Altered expression of glutamate transporters in experimental autoimmune encephalomyelitis.

Amelioration of experimental autoimmune encephalomyelitis (EAE) by blockade of the alpha-amino-3-hydroxy-5-methylisoxazole-4-propionate (AMPA) receptor, 2,3-dihydroxy-6-nitro-7-sulfamoylbenzo(f)quinoxaline (NBQX), has been recently demonstrated [Nat. Med. 6 (2000) 67; Nat. Med. 6 (2000) 62]. However, the mechanisms underlying regulation of the extracellular glutamate concentration in EAE are unclear. To address this, we examined the expression of three distinct Na(+)-dependent glutamate transporters (GLT-1, GLAST and EAAC1) in the spinal cord of the Lewis rat EAE. EAE induced a dramatic increase in EAAC1 protein and mRNA levels, which corresponded closely with the course of neurological symptoms. In contrast, the levels of GLT-1 and GLAST protein were down-regulated in the spinal cord at the peak of disease symptoms, and no recovery was observed after remission.

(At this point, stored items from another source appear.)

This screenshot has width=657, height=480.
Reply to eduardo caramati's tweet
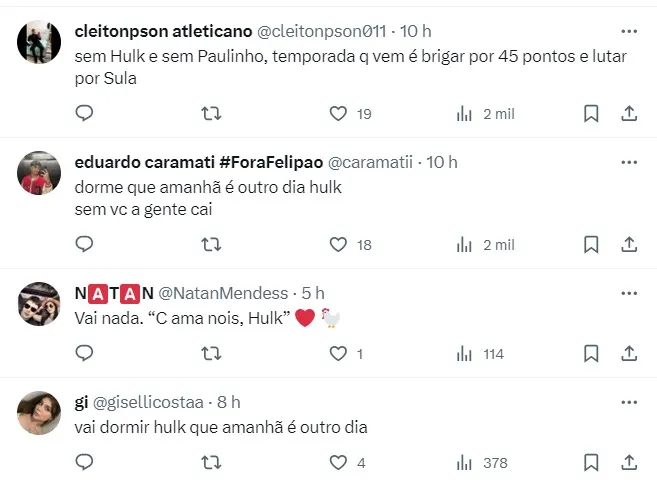click(x=84, y=244)
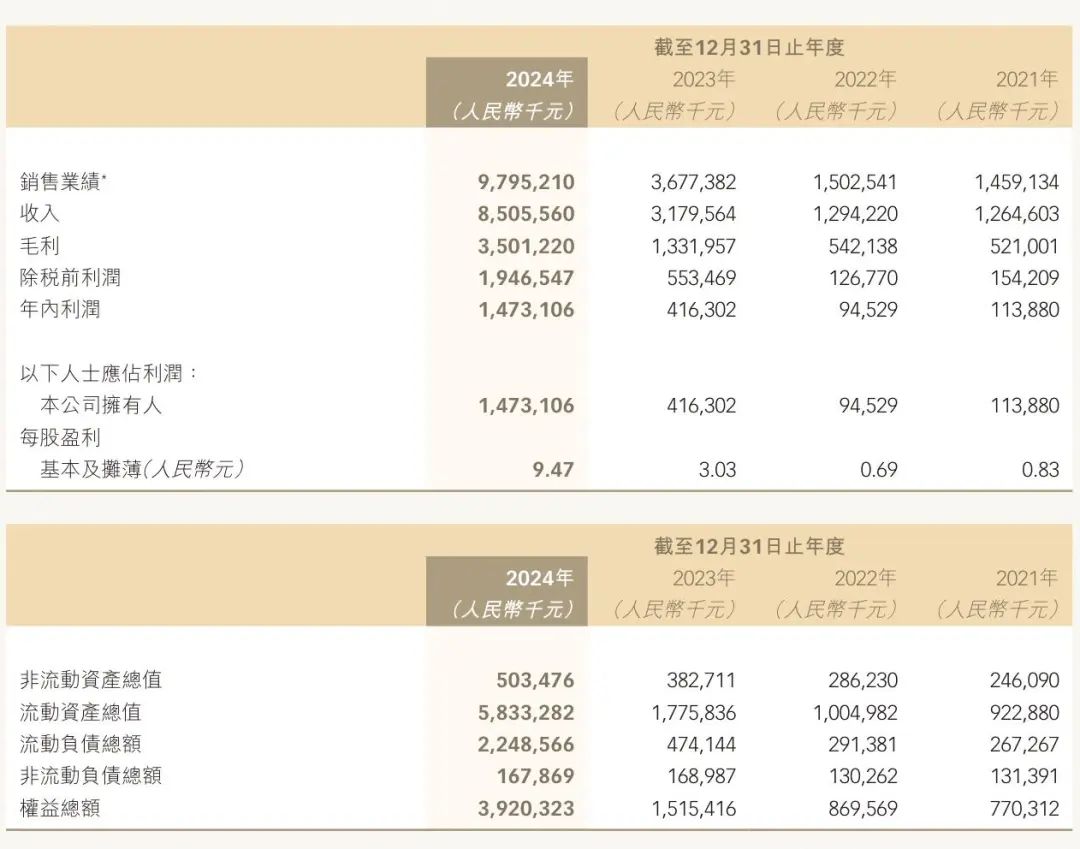This screenshot has width=1080, height=849.
Task: Select the 2024 流動資產總值 value 5,833,282
Action: click(527, 713)
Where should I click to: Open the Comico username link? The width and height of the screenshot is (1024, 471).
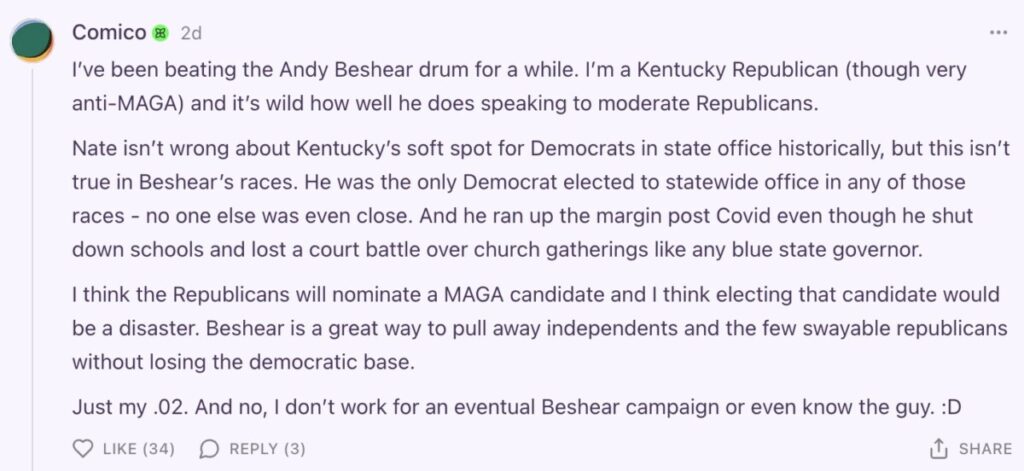tap(109, 33)
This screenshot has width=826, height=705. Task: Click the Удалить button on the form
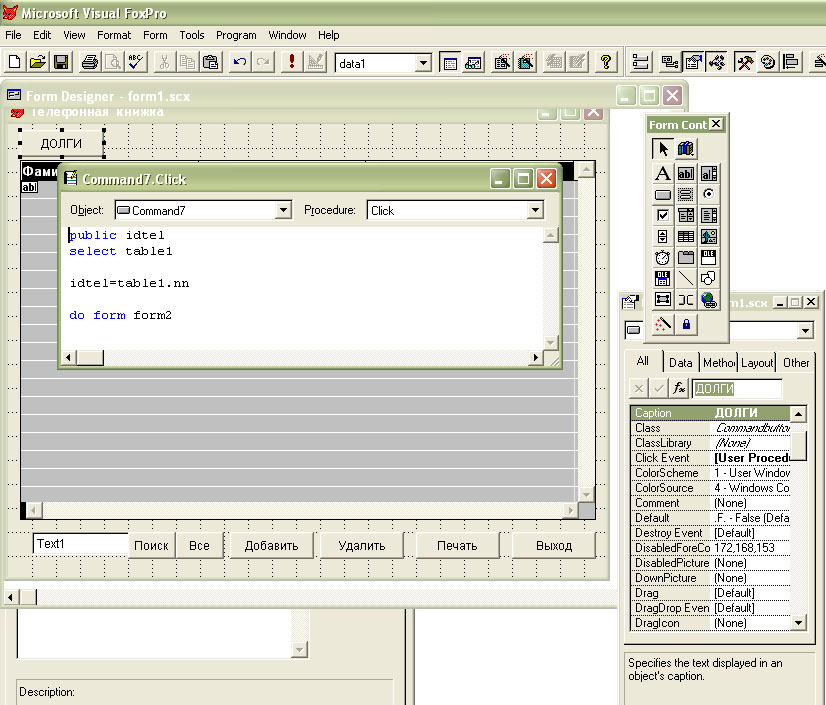[x=361, y=545]
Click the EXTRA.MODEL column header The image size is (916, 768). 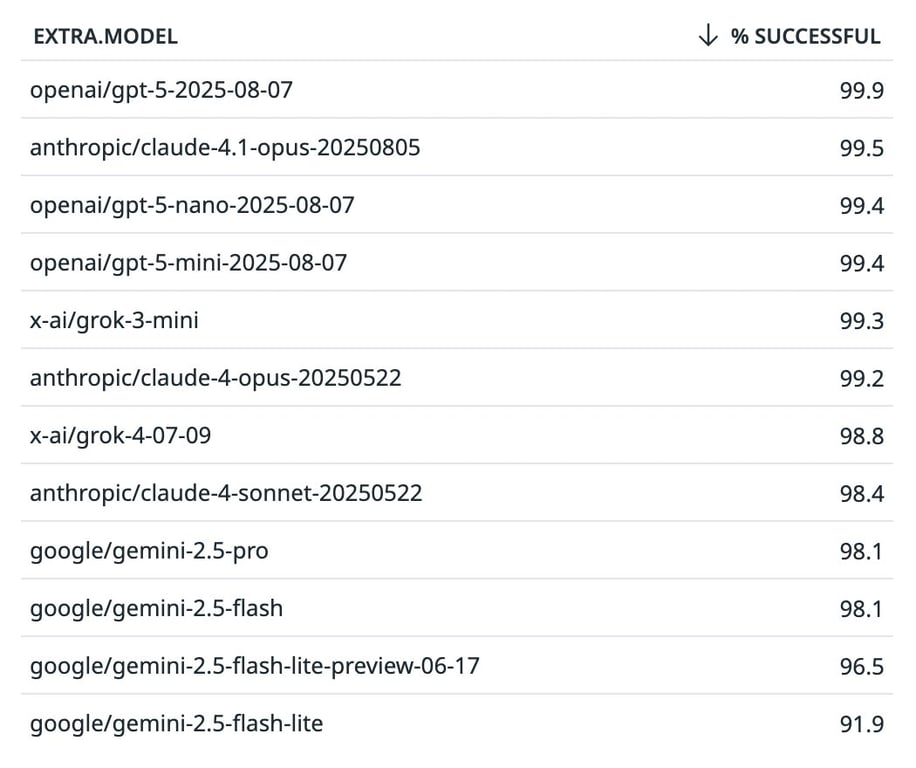click(x=105, y=37)
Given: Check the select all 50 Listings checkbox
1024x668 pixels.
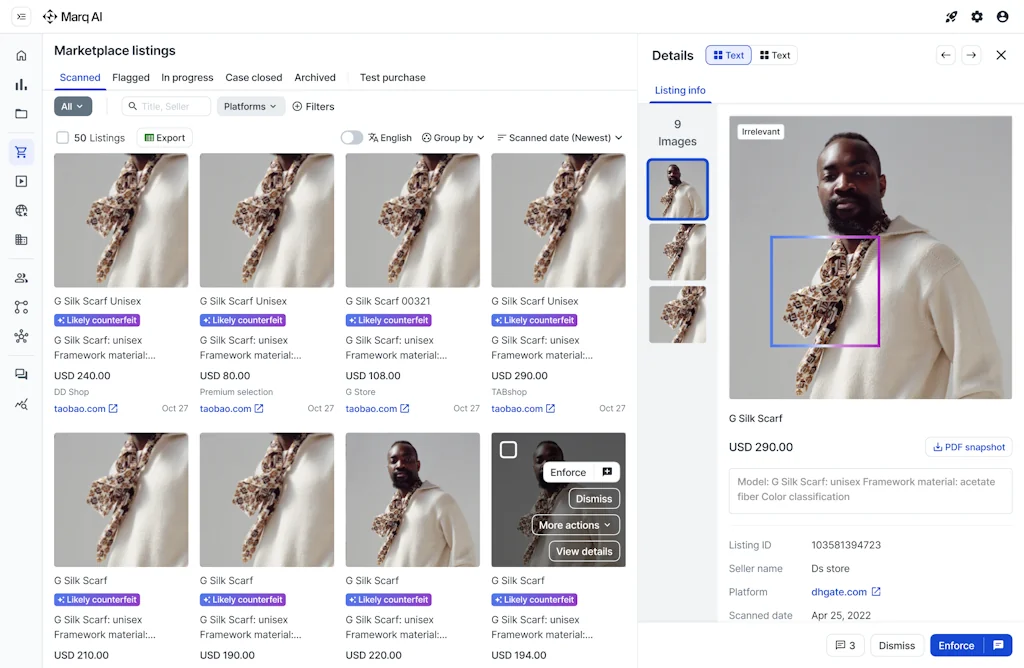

Furthermore, these changes in GLT-1, GLAST and EAAC1 expression were suppressed by treatment with NBQX. These results suggest that AMPA receptor activation precedes the altered expression of glutamate transporters, and that the dysregulation of extracellular glutamate concentration might play a critical role in pathological changes and neuronal dysfunction in EAE.